Dopo la soppressione del Cimitero di San Lazzaro però, iniziò una vera e propria odissea per la principessa e per la sua tomba: la poveretta faticò assai per ottenere quella che tutti chiamiamo “ultima dimora”. Nel 1866 fu trasferita nel Cimitero di San Pietro in Vincoli, con al seguito il suo bellissimo monumento funebre. Quando anche questo cimitero fu definitivamente chiuso ed iniziò ad essere teatro di messe nere, atti vandalici e ruberie varie, la tomba di Barbara venne purtroppo devastata: sparirono l’epigrafe e il medaglione con i puttini, vennero amputate le mani della Velata e spaccato il libro sorretto dalla destra. Molto probabilmente anche i resti della donna furono trafugati.

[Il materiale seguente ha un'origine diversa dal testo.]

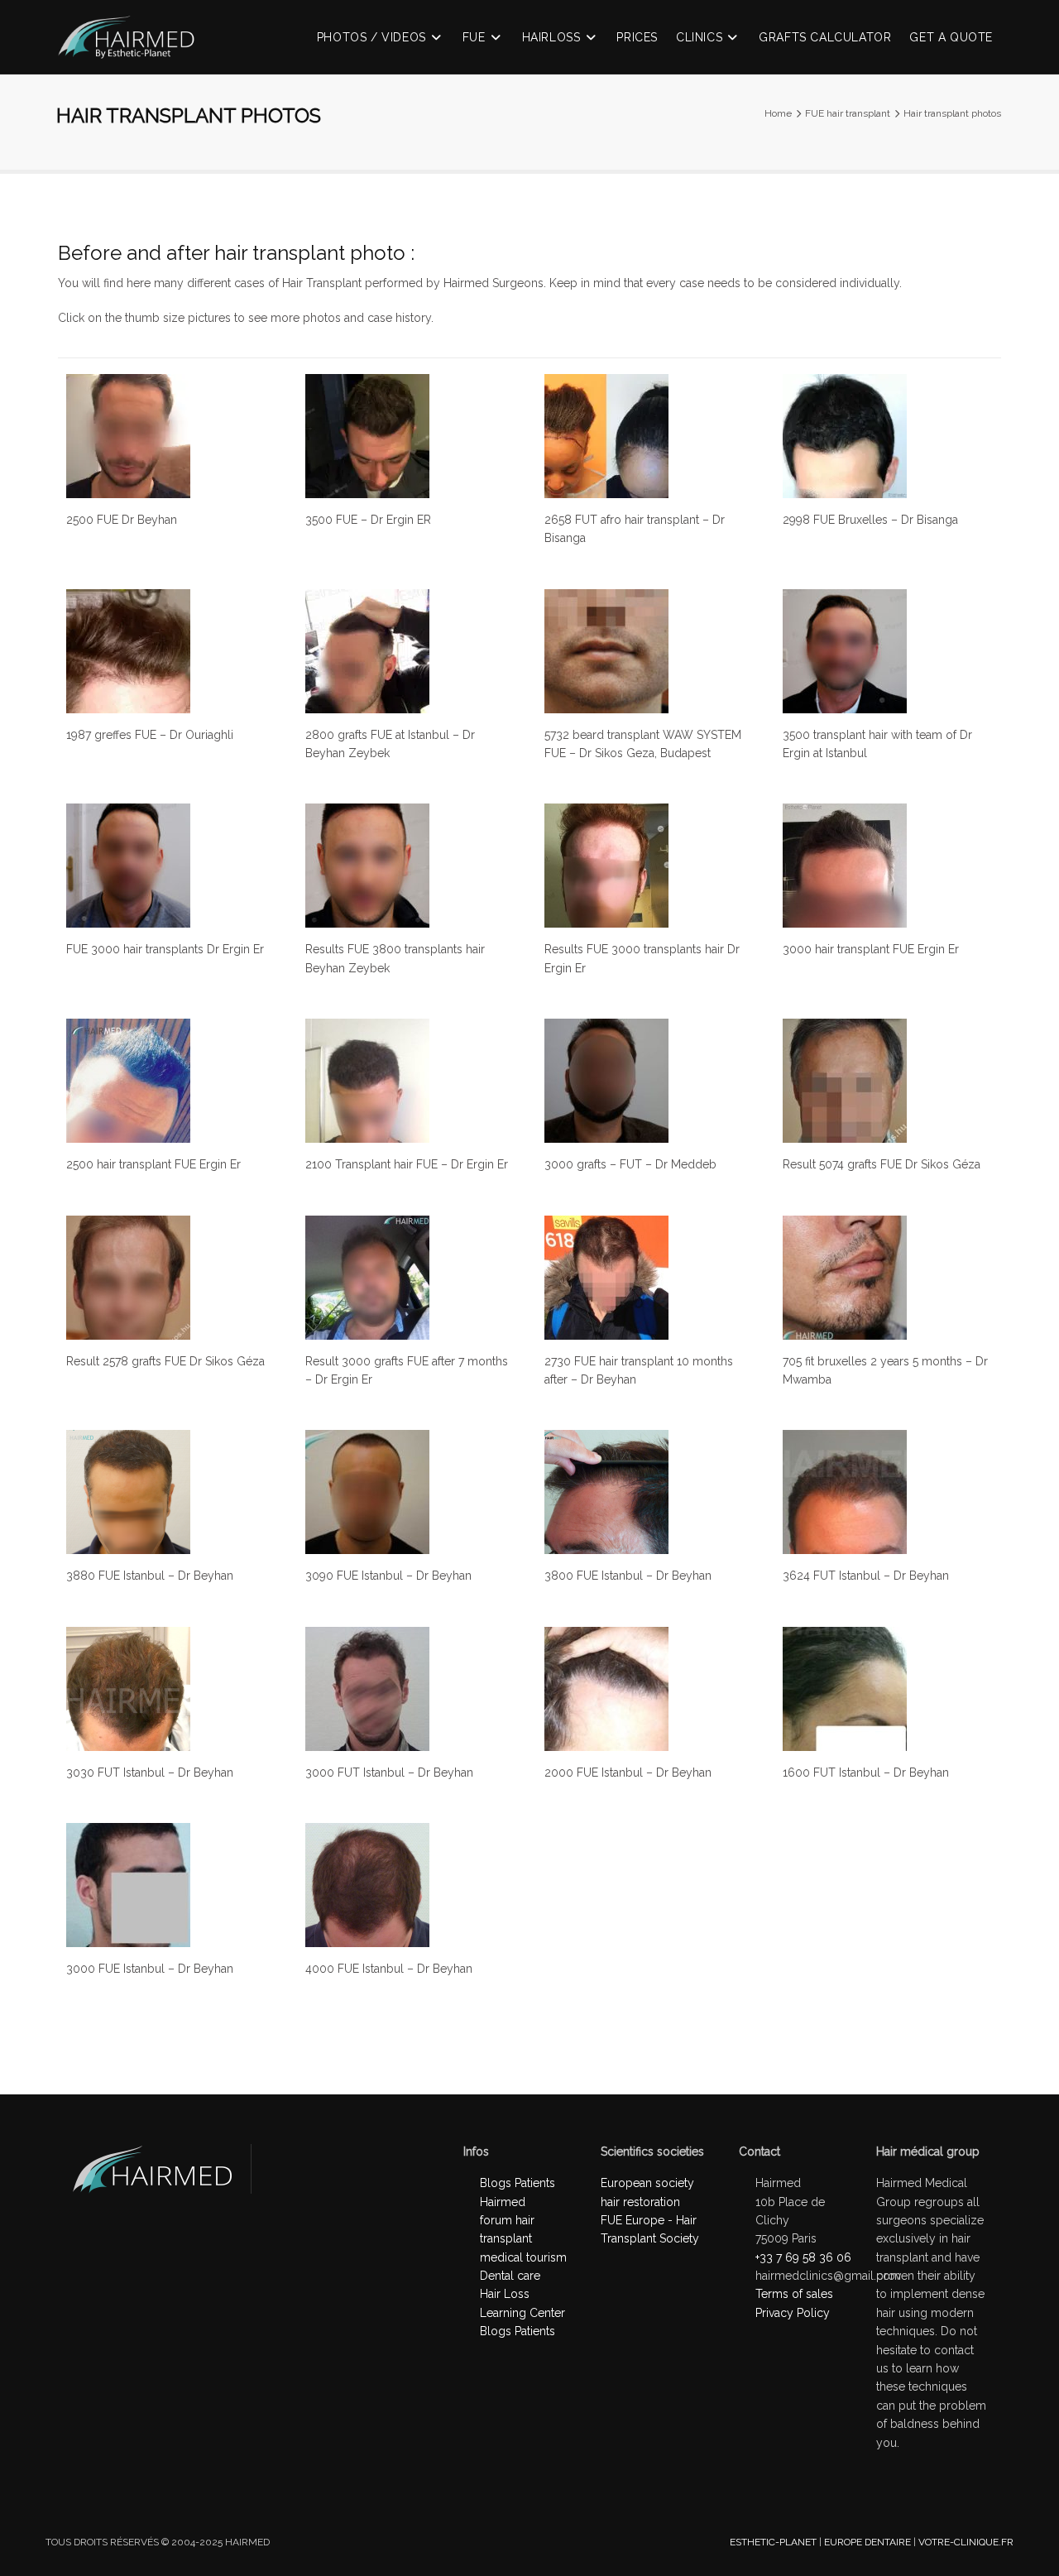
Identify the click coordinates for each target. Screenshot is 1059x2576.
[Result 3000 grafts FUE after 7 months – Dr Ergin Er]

Negli anni ’70 il Comune decise il trasferimento della Velata presso i magazzini sotterranei della Mole Antonelliana. Venne poi esposta temporaneamente alla GAM. Giunse in seguito al Cimitero Monumentale, dove fu conservata fino al definitivo ingresso presso la GAM, dov’è attualmente.

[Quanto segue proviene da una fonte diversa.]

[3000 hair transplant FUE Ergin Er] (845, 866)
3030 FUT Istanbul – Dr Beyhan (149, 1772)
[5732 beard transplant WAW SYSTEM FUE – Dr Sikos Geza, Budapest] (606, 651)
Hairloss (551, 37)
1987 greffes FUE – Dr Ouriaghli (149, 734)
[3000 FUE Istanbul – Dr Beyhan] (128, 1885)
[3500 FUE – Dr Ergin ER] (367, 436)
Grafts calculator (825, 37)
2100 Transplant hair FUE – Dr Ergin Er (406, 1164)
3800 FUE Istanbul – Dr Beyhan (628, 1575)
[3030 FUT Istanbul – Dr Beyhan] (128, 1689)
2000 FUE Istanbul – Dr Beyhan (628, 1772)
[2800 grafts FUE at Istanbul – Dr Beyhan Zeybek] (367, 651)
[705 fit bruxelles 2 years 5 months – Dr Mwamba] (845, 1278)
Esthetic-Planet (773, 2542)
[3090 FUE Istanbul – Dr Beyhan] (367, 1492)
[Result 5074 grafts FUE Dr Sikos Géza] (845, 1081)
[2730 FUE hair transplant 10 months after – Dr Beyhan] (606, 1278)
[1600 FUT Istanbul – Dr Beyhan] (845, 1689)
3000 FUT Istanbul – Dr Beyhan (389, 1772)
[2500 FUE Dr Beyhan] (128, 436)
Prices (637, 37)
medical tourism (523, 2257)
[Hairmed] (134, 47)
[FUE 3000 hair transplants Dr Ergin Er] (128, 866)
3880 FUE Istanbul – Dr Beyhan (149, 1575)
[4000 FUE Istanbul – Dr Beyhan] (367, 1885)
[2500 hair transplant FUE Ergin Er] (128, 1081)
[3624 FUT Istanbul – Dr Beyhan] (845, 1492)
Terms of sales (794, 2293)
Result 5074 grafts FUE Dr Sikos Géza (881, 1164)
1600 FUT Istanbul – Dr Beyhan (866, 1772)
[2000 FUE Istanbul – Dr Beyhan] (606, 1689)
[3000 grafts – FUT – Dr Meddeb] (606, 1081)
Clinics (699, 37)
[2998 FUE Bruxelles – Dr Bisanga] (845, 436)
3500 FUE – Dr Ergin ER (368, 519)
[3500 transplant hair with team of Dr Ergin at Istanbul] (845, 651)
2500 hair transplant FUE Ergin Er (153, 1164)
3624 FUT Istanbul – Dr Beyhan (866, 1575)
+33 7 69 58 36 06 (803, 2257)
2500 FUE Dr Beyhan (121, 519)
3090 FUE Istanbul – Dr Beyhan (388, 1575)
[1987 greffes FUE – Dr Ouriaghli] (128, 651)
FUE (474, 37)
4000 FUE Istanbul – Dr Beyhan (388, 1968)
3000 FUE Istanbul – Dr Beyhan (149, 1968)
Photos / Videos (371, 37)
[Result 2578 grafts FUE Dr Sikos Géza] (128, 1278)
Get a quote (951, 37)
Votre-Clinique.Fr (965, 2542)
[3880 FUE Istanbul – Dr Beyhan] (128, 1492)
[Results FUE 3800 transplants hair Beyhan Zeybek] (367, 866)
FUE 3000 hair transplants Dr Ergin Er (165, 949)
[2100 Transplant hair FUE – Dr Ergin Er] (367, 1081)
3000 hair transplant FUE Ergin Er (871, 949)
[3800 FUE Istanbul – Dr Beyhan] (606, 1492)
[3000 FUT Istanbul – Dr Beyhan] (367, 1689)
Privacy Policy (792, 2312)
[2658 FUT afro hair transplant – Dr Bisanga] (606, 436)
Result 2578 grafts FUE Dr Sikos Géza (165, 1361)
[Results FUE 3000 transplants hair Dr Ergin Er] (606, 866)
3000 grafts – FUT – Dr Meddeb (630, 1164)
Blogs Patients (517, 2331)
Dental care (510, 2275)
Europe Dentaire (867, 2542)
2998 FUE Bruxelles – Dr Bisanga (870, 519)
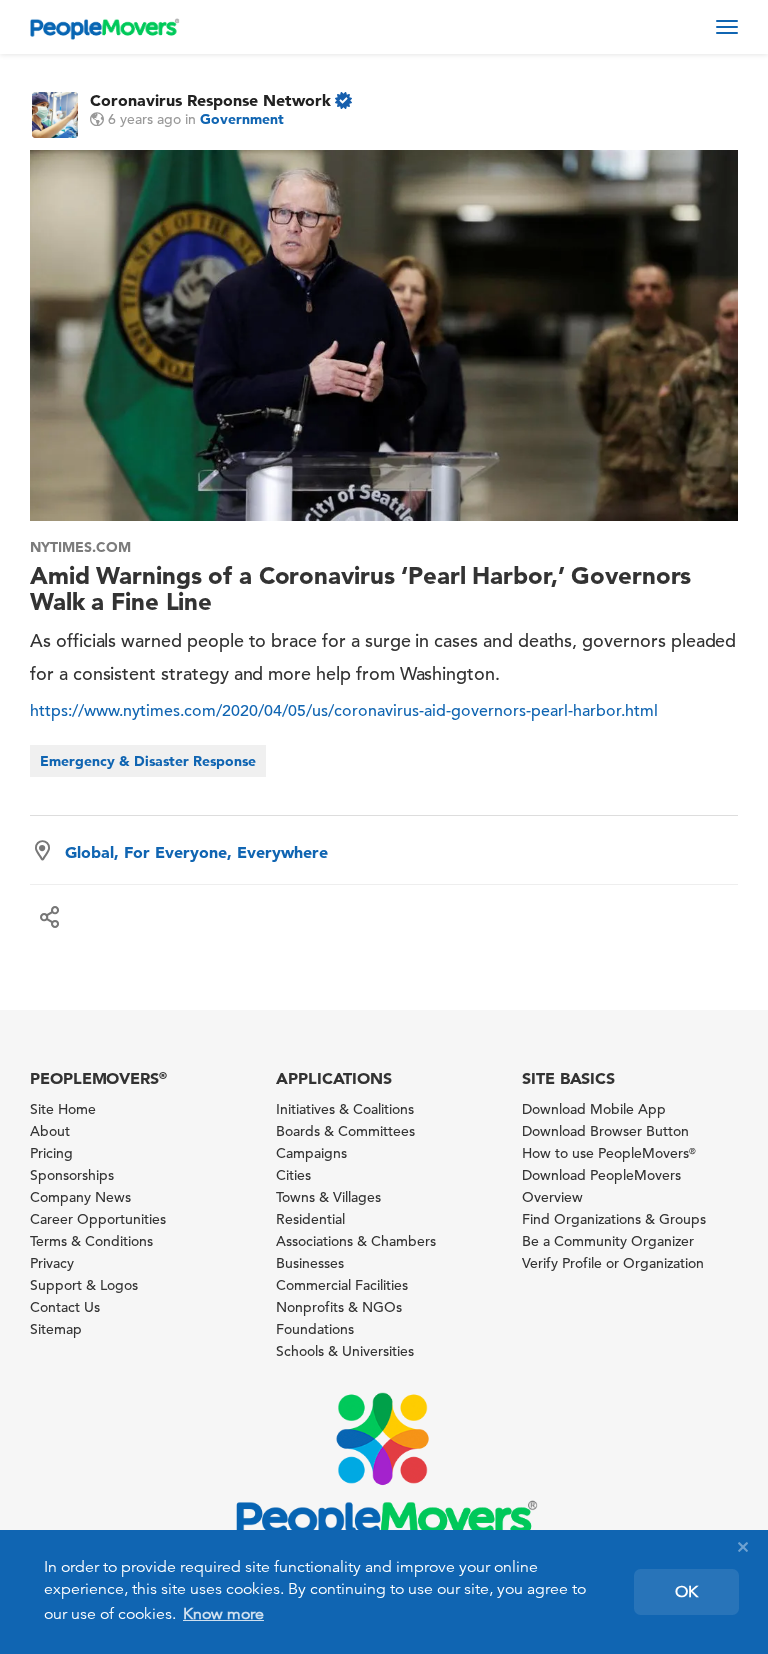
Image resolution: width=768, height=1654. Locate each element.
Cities (293, 1175)
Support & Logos (84, 1285)
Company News (80, 1197)
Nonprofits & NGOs (339, 1307)
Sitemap (56, 1329)
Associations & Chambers (356, 1241)
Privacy (52, 1263)
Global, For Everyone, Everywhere (196, 852)
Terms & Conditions (91, 1241)
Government (242, 119)
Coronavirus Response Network (210, 100)
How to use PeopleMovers (609, 1153)
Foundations (315, 1329)
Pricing (51, 1153)
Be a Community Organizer (608, 1241)
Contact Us (65, 1307)
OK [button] (686, 1592)
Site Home (63, 1109)
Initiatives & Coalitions (345, 1109)
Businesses (310, 1263)
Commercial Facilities (342, 1285)
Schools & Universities (345, 1351)
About (50, 1131)
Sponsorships (72, 1175)
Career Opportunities (98, 1219)
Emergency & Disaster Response (148, 761)
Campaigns (311, 1153)
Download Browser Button (605, 1131)
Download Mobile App (594, 1109)
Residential (310, 1219)
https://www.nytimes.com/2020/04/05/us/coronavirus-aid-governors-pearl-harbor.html (344, 711)
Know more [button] (223, 1614)
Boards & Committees (345, 1131)
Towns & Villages (328, 1197)
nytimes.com (80, 547)
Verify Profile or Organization (613, 1263)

La triste vicenda della bellissima e sfortunata principessa russa morta prematuramente alimentò subito la nascita e diffusione di racconti e leggende, dalle atmosfere gotiche ed esoteriche, dedicati alla sua romantica figura tramutata in fantasma. Ancora oggi si aggirerebbe alla ricerca del suo amato sposo nei luoghi dove l’imperscrutabile Velata venne posizionata. Il web è pieno di storielle riguardanti questo spirito inquieto.

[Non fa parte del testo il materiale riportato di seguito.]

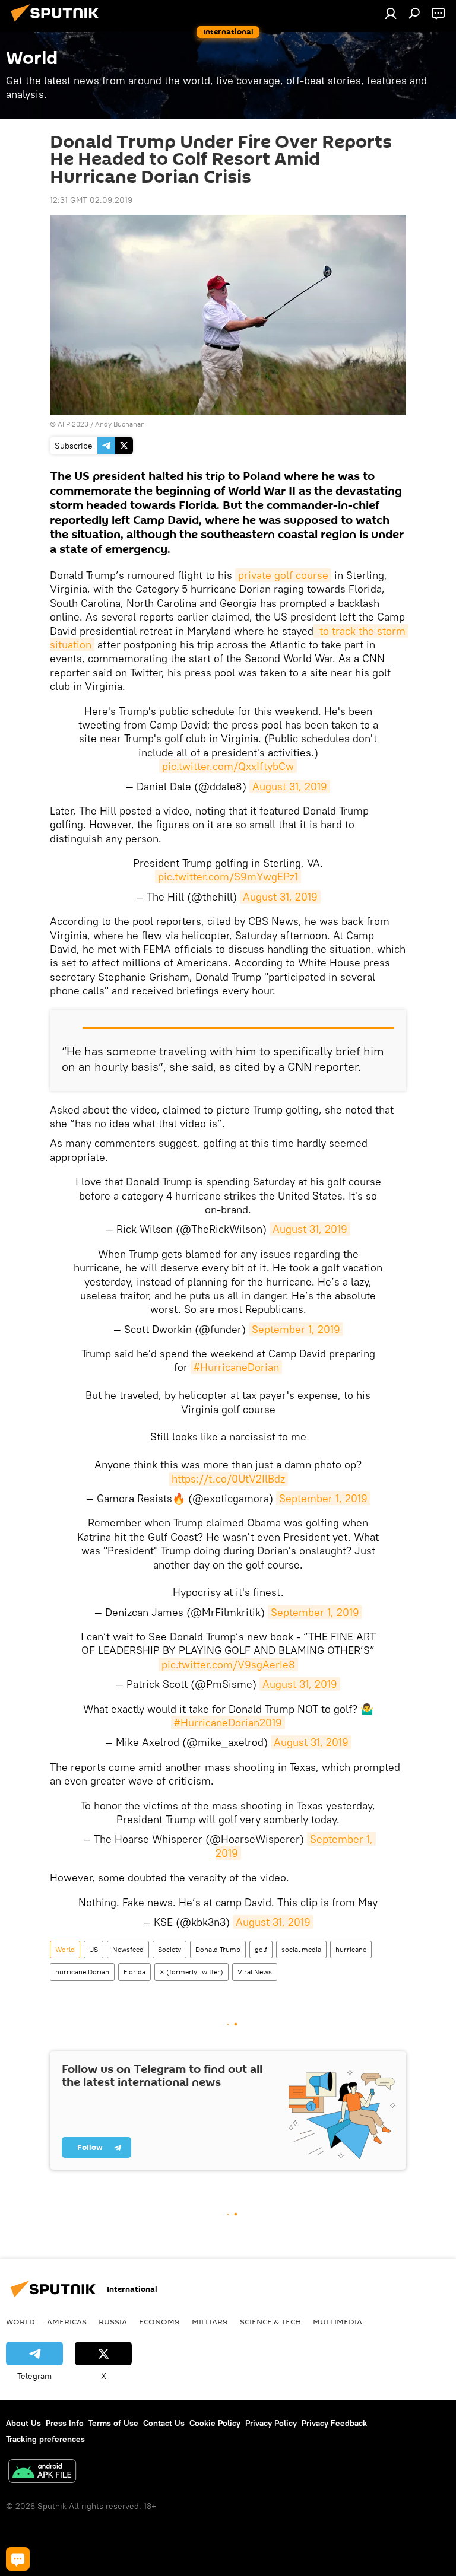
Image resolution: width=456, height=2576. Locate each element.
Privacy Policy (271, 2423)
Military (210, 2321)
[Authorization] (391, 13)
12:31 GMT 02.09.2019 (91, 200)
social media (301, 1949)
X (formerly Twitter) (191, 1971)
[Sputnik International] (58, 23)
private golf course (283, 575)
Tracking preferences (45, 2439)
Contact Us (164, 2423)
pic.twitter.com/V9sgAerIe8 (228, 1664)
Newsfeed (128, 1949)
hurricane (350, 1949)
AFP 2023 (73, 423)
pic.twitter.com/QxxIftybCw (228, 766)
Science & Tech (270, 2321)
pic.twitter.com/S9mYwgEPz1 (228, 876)
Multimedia (337, 2321)
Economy (159, 2321)
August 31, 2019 (289, 786)
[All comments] (18, 2559)
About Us (23, 2423)
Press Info (65, 2423)
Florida (134, 1971)
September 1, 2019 (296, 1329)
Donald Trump (217, 1949)
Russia (113, 2321)
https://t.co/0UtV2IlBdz (228, 1479)
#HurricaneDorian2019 (228, 1722)
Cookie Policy (214, 2423)
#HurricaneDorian (236, 1367)
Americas (67, 2321)
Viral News (255, 1971)
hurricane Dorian (82, 1971)
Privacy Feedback (334, 2423)
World (65, 1949)
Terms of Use (113, 2423)
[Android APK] (42, 2472)
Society (169, 1949)
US (93, 1949)
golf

Così termina la storia della principessa e del suo monumento funebre. Cosa capitò invece a coloro che l’amavano e che rimasero senza di lei? Il principe Beloselskij si risposò ed ebbe altri figli dalla seconda moglie. Una delle figlie di Barbara, Zinaida Aleksandrovna Beloselskaja, sposò nel 1810 il principe Nikita Grigorevič Volkonskij, da cui ebbe un figlio, Aleksandr Nikitič. Zinaida fu scrittrice, poetessa e musicista, figura di spicco nella vita culturale europea dell’Ottocento. Trascorse gli ultimi anni di vita a Roma, a Villa Volkonskij, fatta costruire da lei (oggi residenza dell’ambasciatore inglese). La sua vita fu più lunga di quella di sua madre: morì di polmonite il 24 gennaio 1862, a 73 anni, e fu sepolta nella Chiesa dei Santi Vincenzo e Anastasio, di fronte alla Fontana di Trevi, insieme al marito e a una delle sue due sorelle.
Tutto questo è quanto si cela dietro alla “Religione” esposta alla GAM. Purtroppo l’opera è decontestualizzata (a mio avviso sarebbe molto più suggestiva nell’ambiente per cui è stata pensata, un cimitero) e non c’è una didascalia che ci racconti le sue peripezie e che ci permetta di ricordare Barbara. Ma per fortuna nessuno potrà più toccarla e rovinarla, così potrà essere ammirata per sempre da tutti. E comunque sempre ci sarà un modo (andando in biblioteca, navigando in internet…), per chi non si accontenta solo di ciò che vede superficialmente, di venire a conoscenza dei personaggi e degli accadimenti che hanno portato alla sua realizzazione.